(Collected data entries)
━━━━━━━━

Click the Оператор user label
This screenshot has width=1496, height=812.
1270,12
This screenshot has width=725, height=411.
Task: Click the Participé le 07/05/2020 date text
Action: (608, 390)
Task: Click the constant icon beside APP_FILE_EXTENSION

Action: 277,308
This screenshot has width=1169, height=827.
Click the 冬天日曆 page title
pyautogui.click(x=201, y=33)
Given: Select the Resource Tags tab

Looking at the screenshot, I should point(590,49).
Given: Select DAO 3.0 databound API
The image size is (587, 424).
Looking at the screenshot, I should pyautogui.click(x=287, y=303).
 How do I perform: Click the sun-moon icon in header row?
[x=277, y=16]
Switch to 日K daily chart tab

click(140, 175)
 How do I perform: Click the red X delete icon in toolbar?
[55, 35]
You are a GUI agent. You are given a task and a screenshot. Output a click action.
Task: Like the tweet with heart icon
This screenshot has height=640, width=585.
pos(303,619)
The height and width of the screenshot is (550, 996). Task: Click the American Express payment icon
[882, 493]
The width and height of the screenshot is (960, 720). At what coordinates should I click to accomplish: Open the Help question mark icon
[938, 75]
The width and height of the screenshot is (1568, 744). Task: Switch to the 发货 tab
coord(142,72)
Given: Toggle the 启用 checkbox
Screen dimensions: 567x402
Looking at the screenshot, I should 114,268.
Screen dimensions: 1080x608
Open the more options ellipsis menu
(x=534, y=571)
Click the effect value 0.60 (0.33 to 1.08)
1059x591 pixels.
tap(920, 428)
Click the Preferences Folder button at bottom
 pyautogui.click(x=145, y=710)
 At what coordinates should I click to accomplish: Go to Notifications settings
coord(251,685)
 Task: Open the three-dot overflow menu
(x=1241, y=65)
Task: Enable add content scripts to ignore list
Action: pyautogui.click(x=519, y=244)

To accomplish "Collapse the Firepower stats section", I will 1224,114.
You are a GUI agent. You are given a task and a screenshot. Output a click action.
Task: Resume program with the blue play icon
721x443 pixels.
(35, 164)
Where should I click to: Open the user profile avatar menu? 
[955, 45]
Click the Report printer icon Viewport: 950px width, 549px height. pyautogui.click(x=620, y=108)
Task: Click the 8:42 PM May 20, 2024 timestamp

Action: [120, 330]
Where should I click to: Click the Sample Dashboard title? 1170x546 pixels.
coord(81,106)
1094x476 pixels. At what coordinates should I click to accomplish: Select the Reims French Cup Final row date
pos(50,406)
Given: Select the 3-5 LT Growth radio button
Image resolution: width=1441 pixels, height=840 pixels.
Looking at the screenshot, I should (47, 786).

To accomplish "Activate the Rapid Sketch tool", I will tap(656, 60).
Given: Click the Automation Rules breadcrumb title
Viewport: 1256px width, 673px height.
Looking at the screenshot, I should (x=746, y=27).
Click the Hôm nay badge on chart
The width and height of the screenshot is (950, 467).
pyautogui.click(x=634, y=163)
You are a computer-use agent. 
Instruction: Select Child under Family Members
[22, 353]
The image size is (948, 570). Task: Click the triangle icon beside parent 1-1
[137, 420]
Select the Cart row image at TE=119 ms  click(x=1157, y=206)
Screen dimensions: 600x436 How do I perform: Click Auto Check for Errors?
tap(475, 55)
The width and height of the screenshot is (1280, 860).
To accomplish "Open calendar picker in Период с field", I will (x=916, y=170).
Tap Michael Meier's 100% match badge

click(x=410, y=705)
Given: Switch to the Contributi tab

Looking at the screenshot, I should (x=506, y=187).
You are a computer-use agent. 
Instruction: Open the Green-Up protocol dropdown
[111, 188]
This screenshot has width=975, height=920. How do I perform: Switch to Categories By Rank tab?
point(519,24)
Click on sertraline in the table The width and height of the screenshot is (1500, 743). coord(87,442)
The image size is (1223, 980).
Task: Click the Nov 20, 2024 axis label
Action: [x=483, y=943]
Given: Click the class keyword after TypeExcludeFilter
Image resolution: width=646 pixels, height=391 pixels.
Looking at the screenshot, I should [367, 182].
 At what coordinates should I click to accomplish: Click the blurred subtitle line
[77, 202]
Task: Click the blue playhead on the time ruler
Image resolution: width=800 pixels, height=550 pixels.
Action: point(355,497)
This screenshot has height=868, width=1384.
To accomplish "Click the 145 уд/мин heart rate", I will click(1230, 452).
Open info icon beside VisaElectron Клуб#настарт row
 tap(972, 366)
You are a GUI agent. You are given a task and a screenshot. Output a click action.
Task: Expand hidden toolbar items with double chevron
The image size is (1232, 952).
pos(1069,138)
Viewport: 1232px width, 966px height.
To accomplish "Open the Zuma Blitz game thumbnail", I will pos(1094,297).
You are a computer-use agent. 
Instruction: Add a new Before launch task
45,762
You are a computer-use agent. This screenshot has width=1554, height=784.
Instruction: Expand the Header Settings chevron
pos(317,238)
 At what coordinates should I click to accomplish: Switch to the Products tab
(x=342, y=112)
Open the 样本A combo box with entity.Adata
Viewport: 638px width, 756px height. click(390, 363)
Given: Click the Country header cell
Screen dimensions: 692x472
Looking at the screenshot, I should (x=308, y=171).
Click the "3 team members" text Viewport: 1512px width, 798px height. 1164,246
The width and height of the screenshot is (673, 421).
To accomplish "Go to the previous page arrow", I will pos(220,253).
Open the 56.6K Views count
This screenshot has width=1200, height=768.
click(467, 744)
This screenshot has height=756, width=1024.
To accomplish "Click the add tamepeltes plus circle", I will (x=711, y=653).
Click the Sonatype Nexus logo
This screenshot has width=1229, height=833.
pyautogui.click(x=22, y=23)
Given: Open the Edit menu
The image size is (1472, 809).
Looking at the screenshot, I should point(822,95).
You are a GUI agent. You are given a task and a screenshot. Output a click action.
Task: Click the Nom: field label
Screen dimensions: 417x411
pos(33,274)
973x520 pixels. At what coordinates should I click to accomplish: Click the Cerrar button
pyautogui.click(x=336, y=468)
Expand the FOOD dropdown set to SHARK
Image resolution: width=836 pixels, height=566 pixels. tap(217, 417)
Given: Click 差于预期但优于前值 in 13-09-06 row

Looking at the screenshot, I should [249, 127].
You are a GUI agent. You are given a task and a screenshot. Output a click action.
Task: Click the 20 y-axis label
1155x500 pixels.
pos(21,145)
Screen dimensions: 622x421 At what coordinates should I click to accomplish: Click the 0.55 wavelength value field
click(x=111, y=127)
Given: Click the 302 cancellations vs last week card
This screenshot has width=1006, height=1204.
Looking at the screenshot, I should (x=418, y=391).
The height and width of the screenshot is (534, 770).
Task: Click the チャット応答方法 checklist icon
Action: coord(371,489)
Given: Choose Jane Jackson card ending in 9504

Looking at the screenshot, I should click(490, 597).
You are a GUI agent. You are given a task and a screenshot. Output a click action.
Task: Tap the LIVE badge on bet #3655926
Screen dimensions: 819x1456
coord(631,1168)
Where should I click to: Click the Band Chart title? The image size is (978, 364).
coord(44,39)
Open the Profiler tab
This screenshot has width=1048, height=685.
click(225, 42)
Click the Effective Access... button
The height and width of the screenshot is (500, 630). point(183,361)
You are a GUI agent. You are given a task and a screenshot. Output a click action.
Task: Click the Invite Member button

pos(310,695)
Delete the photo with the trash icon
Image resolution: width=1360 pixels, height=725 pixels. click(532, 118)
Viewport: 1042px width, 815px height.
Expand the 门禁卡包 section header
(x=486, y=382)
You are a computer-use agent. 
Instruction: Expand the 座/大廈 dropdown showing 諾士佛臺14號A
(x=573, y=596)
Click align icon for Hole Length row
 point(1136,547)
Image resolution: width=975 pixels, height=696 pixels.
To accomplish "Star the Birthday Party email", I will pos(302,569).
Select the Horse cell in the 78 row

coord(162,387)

━━━━━━━━

Assignment:
Set down the whole of the data, exactly as it stands.

Answer below:
Click the Оператор user label
This screenshot has width=1496, height=812.
1270,12
This screenshot has width=725, height=411.
Task: Click the Participé le 07/05/2020 date text
Action: (608, 390)
Task: Click the constant icon beside APP_FILE_EXTENSION

Action: 277,308
This screenshot has width=1169, height=827.
Click the 冬天日曆 page title
pyautogui.click(x=201, y=33)
Given: Select the Resource Tags tab

Looking at the screenshot, I should point(590,49).
Given: Select DAO 3.0 databound API
The image size is (587, 424).
Looking at the screenshot, I should pyautogui.click(x=287, y=303).
 How do I perform: Click the sun-moon icon in header row?
[x=277, y=16]
Switch to 日K daily chart tab

click(140, 175)
 How do I perform: Click the red X delete icon in toolbar?
[55, 35]
You are a GUI agent. You are given a task and a screenshot. Output a click action.
Task: Like the tweet with heart icon
This screenshot has height=640, width=585.
pos(303,619)
The height and width of the screenshot is (550, 996). Task: Click the American Express payment icon
[882, 493]
The width and height of the screenshot is (960, 720). At what coordinates should I click to accomplish: Open the Help question mark icon
[938, 75]
The width and height of the screenshot is (1568, 744). Task: Switch to the 发货 tab
coord(142,72)
Given: Toggle the 启用 checkbox
Screen dimensions: 567x402
Looking at the screenshot, I should 114,268.
Screen dimensions: 1080x608
Open the more options ellipsis menu
(x=534, y=571)
Click the effect value 0.60 (0.33 to 1.08)
1059x591 pixels.
tap(920, 428)
Click the Preferences Folder button at bottom
 pyautogui.click(x=145, y=710)
 At what coordinates should I click to accomplish: Go to Notifications settings
coord(251,685)
 Task: Open the three-dot overflow menu
(x=1241, y=65)
Task: Enable add content scripts to ignore list
Action: pyautogui.click(x=519, y=244)

To accomplish "Collapse the Firepower stats section", I will 1224,114.
You are a GUI agent. You are given a task and a screenshot. Output a click action.
Task: Resume program with the blue play icon
721x443 pixels.
(35, 164)
Where should I click to: Open the user profile avatar menu? 
[955, 45]
Click the Report printer icon Viewport: 950px width, 549px height. pyautogui.click(x=620, y=108)
Task: Click the 8:42 PM May 20, 2024 timestamp

Action: [120, 330]
Where should I click to: Click the Sample Dashboard title? 1170x546 pixels.
coord(81,106)
1094x476 pixels. At what coordinates should I click to accomplish: Select the Reims French Cup Final row date
pos(50,406)
Given: Select the 3-5 LT Growth radio button
Image resolution: width=1441 pixels, height=840 pixels.
Looking at the screenshot, I should (47, 786).

To accomplish "Activate the Rapid Sketch tool", I will tap(656, 60).
Given: Click the Automation Rules breadcrumb title
Viewport: 1256px width, 673px height.
Looking at the screenshot, I should (x=746, y=27).
Click the Hôm nay badge on chart
The width and height of the screenshot is (950, 467).
pyautogui.click(x=634, y=163)
You are a computer-use agent. 
Instruction: Select Child under Family Members
[22, 353]
The image size is (948, 570). Task: Click the triangle icon beside parent 1-1
[137, 420]
Select the Cart row image at TE=119 ms  click(x=1157, y=206)
Screen dimensions: 600x436 How do I perform: Click Auto Check for Errors?
tap(475, 55)
The width and height of the screenshot is (1280, 860).
To accomplish "Open calendar picker in Период с field", I will (x=916, y=170).
Tap Michael Meier's 100% match badge

click(x=410, y=705)
Given: Switch to the Contributi tab

Looking at the screenshot, I should (x=506, y=187).
You are a computer-use agent. 
Instruction: Open the Green-Up protocol dropdown
[111, 188]
This screenshot has width=975, height=920. How do I perform: Switch to Categories By Rank tab?
point(519,24)
Click on sertraline in the table The width and height of the screenshot is (1500, 743). coord(87,442)
The image size is (1223, 980).
Task: Click the Nov 20, 2024 axis label
Action: [x=483, y=943]
Given: Click the class keyword after TypeExcludeFilter
Image resolution: width=646 pixels, height=391 pixels.
Looking at the screenshot, I should [367, 182].
 At what coordinates should I click to accomplish: Click the blurred subtitle line
[77, 202]
Task: Click the blue playhead on the time ruler
Image resolution: width=800 pixels, height=550 pixels.
Action: point(355,497)
This screenshot has height=868, width=1384.
To accomplish "Click the 145 уд/мин heart rate", I will click(1230, 452).
Open info icon beside VisaElectron Клуб#настарт row
 tap(972, 366)
You are a GUI agent. You are given a task and a screenshot. Output a click action.
Task: Expand hidden toolbar items with double chevron
The image size is (1232, 952).
pos(1069,138)
Viewport: 1232px width, 966px height.
To accomplish "Open the Zuma Blitz game thumbnail", I will pos(1094,297).
You are a computer-use agent. 
Instruction: Add a new Before launch task
45,762
You are a computer-use agent. This screenshot has width=1554, height=784.
Instruction: Expand the Header Settings chevron
pos(317,238)
 At what coordinates should I click to accomplish: Switch to the Products tab
(x=342, y=112)
Open the 样本A combo box with entity.Adata
Viewport: 638px width, 756px height. click(390, 363)
Given: Click the Country header cell
Screen dimensions: 692x472
Looking at the screenshot, I should (x=308, y=171).
Click the "3 team members" text Viewport: 1512px width, 798px height. 1164,246
The width and height of the screenshot is (673, 421).
To accomplish "Go to the previous page arrow", I will pos(220,253).
Open the 56.6K Views count
This screenshot has width=1200, height=768.
click(467, 744)
This screenshot has height=756, width=1024.
To accomplish "Click the add tamepeltes plus circle", I will (x=711, y=653).
Click the Sonatype Nexus logo
This screenshot has width=1229, height=833.
pyautogui.click(x=22, y=23)
Given: Open the Edit menu
The image size is (1472, 809).
Looking at the screenshot, I should point(822,95).
You are a GUI agent. You are given a task and a screenshot. Output a click action.
Task: Click the Nom: field label
Screen dimensions: 417x411
pos(33,274)
973x520 pixels. At what coordinates should I click to accomplish: Click the Cerrar button
pyautogui.click(x=336, y=468)
Expand the FOOD dropdown set to SHARK
Image resolution: width=836 pixels, height=566 pixels. tap(217, 417)
Given: Click 差于预期但优于前值 in 13-09-06 row

Looking at the screenshot, I should [249, 127].
You are a GUI agent. You are given a task and a screenshot. Output a click action.
Task: Click the 20 y-axis label
1155x500 pixels.
pos(21,145)
Screen dimensions: 622x421 At what coordinates should I click to accomplish: Click the 0.55 wavelength value field
click(x=111, y=127)
Given: Click the 302 cancellations vs last week card
This screenshot has width=1006, height=1204.
Looking at the screenshot, I should (x=418, y=391).
The height and width of the screenshot is (534, 770).
Task: Click the チャット応答方法 checklist icon
Action: coord(371,489)
Given: Choose Jane Jackson card ending in 9504

Looking at the screenshot, I should click(490, 597).
You are a GUI agent. You are given a task and a screenshot. Output a click action.
Task: Tap the LIVE badge on bet #3655926
Screen dimensions: 819x1456
coord(631,1168)
Where should I click to: Click the Band Chart title? The image size is (978, 364).
coord(44,39)
Open the Profiler tab
This screenshot has width=1048, height=685.
click(225, 42)
Click the Effective Access... button
The height and width of the screenshot is (500, 630). point(183,361)
You are a GUI agent. You are given a task and a screenshot. Output a click action.
Task: Click the Invite Member button

pos(310,695)
Delete the photo with the trash icon
Image resolution: width=1360 pixels, height=725 pixels. click(532, 118)
Viewport: 1042px width, 815px height.
Expand the 门禁卡包 section header
(x=486, y=382)
You are a computer-use agent. 
Instruction: Expand the 座/大廈 dropdown showing 諾士佛臺14號A
(x=573, y=596)
Click align icon for Hole Length row
 point(1136,547)
Image resolution: width=975 pixels, height=696 pixels.
To accomplish "Star the Birthday Party email", I will pos(302,569).
Select the Horse cell in the 78 row

coord(162,387)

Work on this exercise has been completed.